• Try it: From the first line to the last, return the data exactly as it stands.

Saved entries
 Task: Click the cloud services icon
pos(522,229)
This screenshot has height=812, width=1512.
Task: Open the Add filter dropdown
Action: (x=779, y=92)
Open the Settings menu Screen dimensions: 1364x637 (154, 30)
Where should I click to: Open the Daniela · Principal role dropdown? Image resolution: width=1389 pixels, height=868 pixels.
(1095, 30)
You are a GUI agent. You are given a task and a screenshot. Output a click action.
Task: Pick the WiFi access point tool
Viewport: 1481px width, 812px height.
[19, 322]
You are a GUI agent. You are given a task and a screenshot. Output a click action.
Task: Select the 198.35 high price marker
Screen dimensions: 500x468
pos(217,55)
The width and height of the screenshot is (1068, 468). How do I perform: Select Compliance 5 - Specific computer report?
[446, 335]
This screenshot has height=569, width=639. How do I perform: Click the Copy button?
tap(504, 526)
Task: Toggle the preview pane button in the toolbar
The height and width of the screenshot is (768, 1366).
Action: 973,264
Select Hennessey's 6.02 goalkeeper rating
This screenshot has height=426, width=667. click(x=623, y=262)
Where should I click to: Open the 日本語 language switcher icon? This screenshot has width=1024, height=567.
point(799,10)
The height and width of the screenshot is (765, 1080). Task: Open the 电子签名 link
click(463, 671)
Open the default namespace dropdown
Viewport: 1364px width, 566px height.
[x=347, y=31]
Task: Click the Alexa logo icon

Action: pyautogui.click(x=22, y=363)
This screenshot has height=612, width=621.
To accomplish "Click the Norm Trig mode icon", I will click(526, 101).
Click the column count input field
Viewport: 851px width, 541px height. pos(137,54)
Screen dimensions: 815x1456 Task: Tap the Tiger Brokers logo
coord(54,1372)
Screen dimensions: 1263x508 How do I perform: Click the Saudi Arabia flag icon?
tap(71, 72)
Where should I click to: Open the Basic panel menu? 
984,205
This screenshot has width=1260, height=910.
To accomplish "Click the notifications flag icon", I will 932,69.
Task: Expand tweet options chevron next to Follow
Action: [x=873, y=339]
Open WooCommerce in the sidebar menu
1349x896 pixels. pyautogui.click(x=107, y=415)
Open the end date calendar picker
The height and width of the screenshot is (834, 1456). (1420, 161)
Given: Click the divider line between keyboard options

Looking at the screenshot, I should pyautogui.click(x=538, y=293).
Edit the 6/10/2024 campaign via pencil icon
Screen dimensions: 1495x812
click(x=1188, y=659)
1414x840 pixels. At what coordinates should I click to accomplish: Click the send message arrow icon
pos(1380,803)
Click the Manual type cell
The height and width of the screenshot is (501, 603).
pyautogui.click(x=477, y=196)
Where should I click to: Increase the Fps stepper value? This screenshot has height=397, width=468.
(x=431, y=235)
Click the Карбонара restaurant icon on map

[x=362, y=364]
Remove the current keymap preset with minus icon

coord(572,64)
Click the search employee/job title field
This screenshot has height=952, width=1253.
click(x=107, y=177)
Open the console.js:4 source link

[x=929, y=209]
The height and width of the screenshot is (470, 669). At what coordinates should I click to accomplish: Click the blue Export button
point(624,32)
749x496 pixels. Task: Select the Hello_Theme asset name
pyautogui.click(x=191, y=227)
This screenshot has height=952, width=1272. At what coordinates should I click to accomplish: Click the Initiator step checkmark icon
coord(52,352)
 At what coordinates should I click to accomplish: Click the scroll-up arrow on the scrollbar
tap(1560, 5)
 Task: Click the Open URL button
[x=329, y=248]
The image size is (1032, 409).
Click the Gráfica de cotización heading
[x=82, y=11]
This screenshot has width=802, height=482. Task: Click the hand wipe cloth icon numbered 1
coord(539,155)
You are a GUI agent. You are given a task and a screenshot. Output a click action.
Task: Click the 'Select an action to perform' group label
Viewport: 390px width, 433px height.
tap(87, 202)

• Exercise solution:
 Task: Click the cloud services icon
pos(522,229)
This screenshot has height=812, width=1512.
Task: Open the Add filter dropdown
Action: (x=779, y=92)
Open the Settings menu Screen dimensions: 1364x637 (154, 30)
Where should I click to: Open the Daniela · Principal role dropdown? Image resolution: width=1389 pixels, height=868 pixels.
(1095, 30)
You are a GUI agent. You are given a task and a screenshot. Output a click action.
Task: Pick the WiFi access point tool
Viewport: 1481px width, 812px height.
[19, 322]
You are a GUI agent. You are given a task and a screenshot. Output a click action.
Task: Select the 198.35 high price marker
Screen dimensions: 500x468
pos(217,55)
The width and height of the screenshot is (1068, 468). How do I perform: Select Compliance 5 - Specific computer report?
[446, 335]
This screenshot has height=569, width=639. How do I perform: Click the Copy button?
tap(504, 526)
Task: Toggle the preview pane button in the toolbar
The height and width of the screenshot is (768, 1366).
Action: 973,264
Select Hennessey's 6.02 goalkeeper rating
This screenshot has height=426, width=667. click(x=623, y=262)
Where should I click to: Open the 日本語 language switcher icon? This screenshot has width=1024, height=567.
point(799,10)
The height and width of the screenshot is (765, 1080). Task: Open the 电子签名 link
click(463, 671)
Open the default namespace dropdown
Viewport: 1364px width, 566px height.
[x=347, y=31]
Task: Click the Alexa logo icon

Action: pyautogui.click(x=22, y=363)
This screenshot has height=612, width=621.
To accomplish "Click the Norm Trig mode icon", I will click(526, 101).
Click the column count input field
Viewport: 851px width, 541px height. pos(137,54)
Screen dimensions: 815x1456 Task: Tap the Tiger Brokers logo
coord(54,1372)
Screen dimensions: 1263x508 How do I perform: Click the Saudi Arabia flag icon?
tap(71, 72)
Where should I click to: Open the Basic panel menu? 
984,205
This screenshot has width=1260, height=910.
To accomplish "Click the notifications flag icon", I will 932,69.
Task: Expand tweet options chevron next to Follow
Action: [x=873, y=339]
Open WooCommerce in the sidebar menu
1349x896 pixels. pyautogui.click(x=107, y=415)
Open the end date calendar picker
The height and width of the screenshot is (834, 1456). (1420, 161)
Given: Click the divider line between keyboard options

Looking at the screenshot, I should pyautogui.click(x=538, y=293).
Edit the 6/10/2024 campaign via pencil icon
Screen dimensions: 1495x812
click(x=1188, y=659)
1414x840 pixels. At what coordinates should I click to accomplish: Click the send message arrow icon
pos(1380,803)
Click the Manual type cell
The height and width of the screenshot is (501, 603).
pyautogui.click(x=477, y=196)
Where should I click to: Increase the Fps stepper value? This screenshot has height=397, width=468.
(x=431, y=235)
Click the Карбонара restaurant icon on map

[x=362, y=364]
Remove the current keymap preset with minus icon

coord(572,64)
Click the search employee/job title field
This screenshot has height=952, width=1253.
click(x=107, y=177)
Open the console.js:4 source link

[x=929, y=209]
The height and width of the screenshot is (470, 669). At what coordinates should I click to accomplish: Click the blue Export button
point(624,32)
749x496 pixels. Task: Select the Hello_Theme asset name
pyautogui.click(x=191, y=227)
This screenshot has height=952, width=1272. At what coordinates should I click to accomplish: Click the Initiator step checkmark icon
coord(52,352)
 At what coordinates should I click to accomplish: Click the scroll-up arrow on the scrollbar
tap(1560, 5)
 Task: Click the Open URL button
[x=329, y=248]
The image size is (1032, 409).
Click the Gráfica de cotización heading
[x=82, y=11]
This screenshot has width=802, height=482. Task: Click the hand wipe cloth icon numbered 1
coord(539,155)
You are a GUI agent. You are given a task and a screenshot. Output a click action.
Task: Click the 'Select an action to perform' group label
Viewport: 390px width, 433px height.
tap(87, 202)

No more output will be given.